### Given request
Reproduce the rows below word for word, from the line containing "This screenshot has height=283, width=560." through the final row, including both of those lines.
BEGIN Excerpted data
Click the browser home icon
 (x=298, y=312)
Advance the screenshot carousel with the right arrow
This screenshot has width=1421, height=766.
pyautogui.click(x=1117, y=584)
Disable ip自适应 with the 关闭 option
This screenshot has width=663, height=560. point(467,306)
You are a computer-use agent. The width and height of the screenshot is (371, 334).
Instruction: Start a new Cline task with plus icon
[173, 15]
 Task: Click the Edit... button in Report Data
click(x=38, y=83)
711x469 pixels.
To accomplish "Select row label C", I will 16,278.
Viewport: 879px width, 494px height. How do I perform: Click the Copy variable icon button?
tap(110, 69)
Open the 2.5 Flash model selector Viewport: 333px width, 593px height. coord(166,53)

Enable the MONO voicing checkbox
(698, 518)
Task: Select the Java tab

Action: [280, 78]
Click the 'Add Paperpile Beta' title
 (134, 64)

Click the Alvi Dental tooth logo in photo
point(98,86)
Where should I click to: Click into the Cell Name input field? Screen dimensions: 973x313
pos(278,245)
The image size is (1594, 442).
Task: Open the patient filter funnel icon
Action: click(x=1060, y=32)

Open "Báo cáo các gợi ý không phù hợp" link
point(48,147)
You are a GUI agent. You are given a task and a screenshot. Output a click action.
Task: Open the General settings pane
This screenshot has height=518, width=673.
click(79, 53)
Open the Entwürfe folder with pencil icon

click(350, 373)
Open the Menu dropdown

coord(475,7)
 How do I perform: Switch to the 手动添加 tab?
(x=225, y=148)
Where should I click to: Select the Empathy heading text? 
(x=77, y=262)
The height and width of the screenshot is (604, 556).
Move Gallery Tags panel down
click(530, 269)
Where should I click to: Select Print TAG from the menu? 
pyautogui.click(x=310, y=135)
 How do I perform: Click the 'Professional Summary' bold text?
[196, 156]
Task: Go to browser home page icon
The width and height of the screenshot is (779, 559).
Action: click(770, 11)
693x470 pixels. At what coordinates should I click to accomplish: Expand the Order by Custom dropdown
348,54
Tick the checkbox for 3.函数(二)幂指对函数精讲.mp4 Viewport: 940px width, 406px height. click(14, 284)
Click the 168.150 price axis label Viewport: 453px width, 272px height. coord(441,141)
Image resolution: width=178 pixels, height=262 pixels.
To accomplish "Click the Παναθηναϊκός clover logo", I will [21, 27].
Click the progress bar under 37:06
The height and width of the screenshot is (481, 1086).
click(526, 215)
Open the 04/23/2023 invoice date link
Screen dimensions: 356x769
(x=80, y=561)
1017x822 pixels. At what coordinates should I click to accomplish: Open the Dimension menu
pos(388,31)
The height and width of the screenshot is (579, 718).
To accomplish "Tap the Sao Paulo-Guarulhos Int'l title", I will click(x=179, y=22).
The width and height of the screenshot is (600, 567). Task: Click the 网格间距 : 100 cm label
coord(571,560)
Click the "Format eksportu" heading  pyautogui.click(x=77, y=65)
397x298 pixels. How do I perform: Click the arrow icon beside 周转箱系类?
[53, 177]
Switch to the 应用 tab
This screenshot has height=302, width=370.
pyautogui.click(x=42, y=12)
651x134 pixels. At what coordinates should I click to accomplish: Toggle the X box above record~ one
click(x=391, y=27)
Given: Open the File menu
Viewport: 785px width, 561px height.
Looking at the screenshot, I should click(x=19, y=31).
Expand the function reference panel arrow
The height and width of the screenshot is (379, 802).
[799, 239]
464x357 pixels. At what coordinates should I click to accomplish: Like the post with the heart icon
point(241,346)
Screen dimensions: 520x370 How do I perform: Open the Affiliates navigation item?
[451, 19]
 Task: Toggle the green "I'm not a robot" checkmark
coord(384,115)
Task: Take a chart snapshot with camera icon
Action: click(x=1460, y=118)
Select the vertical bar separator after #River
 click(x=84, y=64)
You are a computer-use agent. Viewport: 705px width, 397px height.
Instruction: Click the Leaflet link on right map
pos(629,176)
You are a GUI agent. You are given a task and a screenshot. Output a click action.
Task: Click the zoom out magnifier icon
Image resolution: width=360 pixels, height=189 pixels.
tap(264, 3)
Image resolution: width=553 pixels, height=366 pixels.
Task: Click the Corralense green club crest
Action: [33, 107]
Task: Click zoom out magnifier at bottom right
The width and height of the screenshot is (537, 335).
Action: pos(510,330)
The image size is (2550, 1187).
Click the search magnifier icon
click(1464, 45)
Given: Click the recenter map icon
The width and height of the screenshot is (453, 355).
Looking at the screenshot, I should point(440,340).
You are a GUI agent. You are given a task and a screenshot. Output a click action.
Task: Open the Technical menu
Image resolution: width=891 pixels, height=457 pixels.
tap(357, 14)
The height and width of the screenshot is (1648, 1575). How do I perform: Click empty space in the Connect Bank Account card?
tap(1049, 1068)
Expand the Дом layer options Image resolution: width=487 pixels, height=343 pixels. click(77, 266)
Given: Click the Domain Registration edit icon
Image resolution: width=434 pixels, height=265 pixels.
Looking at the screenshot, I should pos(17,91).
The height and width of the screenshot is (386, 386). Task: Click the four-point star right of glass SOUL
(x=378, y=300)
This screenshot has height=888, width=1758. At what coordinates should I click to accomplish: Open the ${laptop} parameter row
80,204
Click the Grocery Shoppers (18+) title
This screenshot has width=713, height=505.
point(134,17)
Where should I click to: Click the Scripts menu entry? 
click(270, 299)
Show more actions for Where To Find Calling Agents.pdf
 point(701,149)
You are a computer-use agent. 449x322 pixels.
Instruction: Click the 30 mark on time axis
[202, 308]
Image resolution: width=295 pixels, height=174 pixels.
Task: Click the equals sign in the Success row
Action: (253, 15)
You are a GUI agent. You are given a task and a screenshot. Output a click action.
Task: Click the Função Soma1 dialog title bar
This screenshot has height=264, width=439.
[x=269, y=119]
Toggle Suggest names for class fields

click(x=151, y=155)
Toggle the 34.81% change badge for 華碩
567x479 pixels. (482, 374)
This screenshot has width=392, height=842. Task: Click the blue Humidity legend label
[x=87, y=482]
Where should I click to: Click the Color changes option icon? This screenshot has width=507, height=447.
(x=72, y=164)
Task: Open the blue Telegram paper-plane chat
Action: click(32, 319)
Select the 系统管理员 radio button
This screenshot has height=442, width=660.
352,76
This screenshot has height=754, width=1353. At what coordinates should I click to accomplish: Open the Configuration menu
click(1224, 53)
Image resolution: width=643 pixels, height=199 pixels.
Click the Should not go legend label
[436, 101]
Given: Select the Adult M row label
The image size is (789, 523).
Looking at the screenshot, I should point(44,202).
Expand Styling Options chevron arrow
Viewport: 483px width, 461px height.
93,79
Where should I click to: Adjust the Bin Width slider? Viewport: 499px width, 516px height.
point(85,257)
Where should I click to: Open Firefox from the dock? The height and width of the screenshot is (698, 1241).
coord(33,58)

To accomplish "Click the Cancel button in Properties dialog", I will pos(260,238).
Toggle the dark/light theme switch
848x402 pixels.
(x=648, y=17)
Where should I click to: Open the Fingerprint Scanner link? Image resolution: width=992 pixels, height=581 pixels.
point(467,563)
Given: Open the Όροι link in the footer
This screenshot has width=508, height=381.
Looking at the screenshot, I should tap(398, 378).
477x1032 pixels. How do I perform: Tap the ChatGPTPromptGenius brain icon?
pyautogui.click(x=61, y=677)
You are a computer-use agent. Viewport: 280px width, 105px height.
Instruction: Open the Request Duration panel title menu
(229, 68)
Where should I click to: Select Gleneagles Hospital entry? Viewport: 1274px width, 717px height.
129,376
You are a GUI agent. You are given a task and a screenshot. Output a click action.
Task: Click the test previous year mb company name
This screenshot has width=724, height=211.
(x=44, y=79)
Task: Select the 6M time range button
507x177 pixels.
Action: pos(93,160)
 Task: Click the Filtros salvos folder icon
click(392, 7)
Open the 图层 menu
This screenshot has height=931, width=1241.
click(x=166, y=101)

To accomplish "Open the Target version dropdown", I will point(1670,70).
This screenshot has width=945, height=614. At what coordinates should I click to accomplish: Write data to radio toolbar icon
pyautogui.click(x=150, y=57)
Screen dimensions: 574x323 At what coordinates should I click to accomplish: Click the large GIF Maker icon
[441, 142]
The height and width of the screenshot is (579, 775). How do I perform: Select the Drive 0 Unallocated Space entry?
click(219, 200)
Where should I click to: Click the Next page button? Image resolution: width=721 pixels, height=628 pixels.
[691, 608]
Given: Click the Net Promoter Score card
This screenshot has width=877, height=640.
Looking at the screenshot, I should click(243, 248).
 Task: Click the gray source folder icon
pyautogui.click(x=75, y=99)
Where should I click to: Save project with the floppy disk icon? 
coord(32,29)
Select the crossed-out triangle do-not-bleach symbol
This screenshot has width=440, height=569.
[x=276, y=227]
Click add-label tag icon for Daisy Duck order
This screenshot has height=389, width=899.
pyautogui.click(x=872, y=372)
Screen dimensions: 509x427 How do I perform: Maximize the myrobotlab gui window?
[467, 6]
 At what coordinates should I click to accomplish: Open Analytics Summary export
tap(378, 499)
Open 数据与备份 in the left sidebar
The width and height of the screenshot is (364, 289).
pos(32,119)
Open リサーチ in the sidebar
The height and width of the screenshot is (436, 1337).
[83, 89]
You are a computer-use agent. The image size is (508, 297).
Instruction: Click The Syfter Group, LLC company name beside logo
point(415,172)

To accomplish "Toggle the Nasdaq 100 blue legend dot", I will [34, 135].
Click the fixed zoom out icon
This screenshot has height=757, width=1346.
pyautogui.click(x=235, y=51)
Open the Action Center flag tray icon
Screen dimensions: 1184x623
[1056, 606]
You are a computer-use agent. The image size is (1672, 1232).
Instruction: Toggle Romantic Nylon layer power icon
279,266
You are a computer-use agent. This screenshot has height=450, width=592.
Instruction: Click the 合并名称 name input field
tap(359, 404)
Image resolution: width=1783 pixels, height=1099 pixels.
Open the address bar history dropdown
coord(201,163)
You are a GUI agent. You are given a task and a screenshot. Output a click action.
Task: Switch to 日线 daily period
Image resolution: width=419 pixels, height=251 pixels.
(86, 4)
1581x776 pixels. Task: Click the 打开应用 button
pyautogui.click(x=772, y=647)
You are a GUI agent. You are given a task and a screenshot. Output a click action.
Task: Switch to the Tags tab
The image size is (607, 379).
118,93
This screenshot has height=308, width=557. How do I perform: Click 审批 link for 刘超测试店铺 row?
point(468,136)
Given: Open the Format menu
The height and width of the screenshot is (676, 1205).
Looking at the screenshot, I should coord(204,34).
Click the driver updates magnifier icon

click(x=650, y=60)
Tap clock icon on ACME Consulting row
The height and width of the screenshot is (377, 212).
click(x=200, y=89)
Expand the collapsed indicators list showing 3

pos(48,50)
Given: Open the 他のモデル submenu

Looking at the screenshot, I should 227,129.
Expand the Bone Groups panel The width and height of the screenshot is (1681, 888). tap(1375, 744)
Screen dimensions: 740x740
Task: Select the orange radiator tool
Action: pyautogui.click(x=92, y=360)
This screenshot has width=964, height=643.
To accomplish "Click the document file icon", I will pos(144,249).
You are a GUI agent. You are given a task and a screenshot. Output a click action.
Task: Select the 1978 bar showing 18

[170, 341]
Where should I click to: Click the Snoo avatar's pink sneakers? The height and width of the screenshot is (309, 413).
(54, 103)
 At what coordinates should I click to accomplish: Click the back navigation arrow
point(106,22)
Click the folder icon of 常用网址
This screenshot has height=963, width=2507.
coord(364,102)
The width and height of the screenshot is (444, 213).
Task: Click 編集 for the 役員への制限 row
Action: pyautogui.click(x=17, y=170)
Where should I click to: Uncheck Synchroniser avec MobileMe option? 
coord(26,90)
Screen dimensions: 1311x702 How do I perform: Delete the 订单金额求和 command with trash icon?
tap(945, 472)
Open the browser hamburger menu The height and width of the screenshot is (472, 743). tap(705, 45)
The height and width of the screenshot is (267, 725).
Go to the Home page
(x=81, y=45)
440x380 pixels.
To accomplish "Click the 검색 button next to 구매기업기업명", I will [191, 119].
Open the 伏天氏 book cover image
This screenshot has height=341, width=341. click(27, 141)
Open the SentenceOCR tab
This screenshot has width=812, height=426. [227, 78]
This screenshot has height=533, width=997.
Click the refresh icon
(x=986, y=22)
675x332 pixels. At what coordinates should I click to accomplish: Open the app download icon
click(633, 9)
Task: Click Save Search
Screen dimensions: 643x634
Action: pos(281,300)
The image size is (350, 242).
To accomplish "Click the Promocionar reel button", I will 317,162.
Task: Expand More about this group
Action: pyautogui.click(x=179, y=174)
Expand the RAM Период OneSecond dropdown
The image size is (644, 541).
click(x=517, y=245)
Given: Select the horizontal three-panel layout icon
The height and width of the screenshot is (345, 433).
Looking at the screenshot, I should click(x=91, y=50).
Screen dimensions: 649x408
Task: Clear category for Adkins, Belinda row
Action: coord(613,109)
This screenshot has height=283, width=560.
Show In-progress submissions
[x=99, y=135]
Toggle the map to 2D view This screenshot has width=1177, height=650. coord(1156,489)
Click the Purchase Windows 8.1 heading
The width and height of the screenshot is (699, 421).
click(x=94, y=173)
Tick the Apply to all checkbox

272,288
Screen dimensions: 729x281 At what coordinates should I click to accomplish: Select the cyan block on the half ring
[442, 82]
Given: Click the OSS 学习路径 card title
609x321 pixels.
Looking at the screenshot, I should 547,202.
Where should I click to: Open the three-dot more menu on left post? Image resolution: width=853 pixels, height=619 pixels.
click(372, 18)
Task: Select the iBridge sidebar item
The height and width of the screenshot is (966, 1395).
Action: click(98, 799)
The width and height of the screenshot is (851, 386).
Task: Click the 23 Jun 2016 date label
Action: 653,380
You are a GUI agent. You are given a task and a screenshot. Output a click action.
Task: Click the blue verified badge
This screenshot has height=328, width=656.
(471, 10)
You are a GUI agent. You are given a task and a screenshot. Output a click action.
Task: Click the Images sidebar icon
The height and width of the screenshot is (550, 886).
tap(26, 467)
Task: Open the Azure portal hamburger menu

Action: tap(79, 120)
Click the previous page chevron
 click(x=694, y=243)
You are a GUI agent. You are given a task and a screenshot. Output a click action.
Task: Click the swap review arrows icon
END Excerpted data
### Answer to this task
This screenshot has height=283, width=560.
Show In-progress submissions
[x=99, y=135]
Toggle the map to 2D view This screenshot has width=1177, height=650. coord(1156,489)
Click the Purchase Windows 8.1 heading
The width and height of the screenshot is (699, 421).
click(x=94, y=173)
Tick the Apply to all checkbox

272,288
Screen dimensions: 729x281 At what coordinates should I click to accomplish: Select the cyan block on the half ring
[442, 82]
Given: Click the OSS 学习路径 card title
609x321 pixels.
Looking at the screenshot, I should 547,202.
Where should I click to: Open the three-dot more menu on left post? Image resolution: width=853 pixels, height=619 pixels.
click(372, 18)
Task: Select the iBridge sidebar item
The height and width of the screenshot is (966, 1395).
Action: click(98, 799)
The width and height of the screenshot is (851, 386).
Task: Click the 23 Jun 2016 date label
Action: 653,380
You are a GUI agent. You are given a task and a screenshot. Output a click action.
Task: Click the blue verified badge
This screenshot has height=328, width=656.
(471, 10)
You are a GUI agent. You are given a task and a screenshot. Output a click action.
Task: Click the Images sidebar icon
The height and width of the screenshot is (550, 886).
tap(26, 467)
Task: Open the Azure portal hamburger menu

Action: tap(79, 120)
Click the previous page chevron
 click(x=694, y=243)
You are a GUI agent. You are given a task and a screenshot. Output a click action.
Task: Click the swap review arrows icon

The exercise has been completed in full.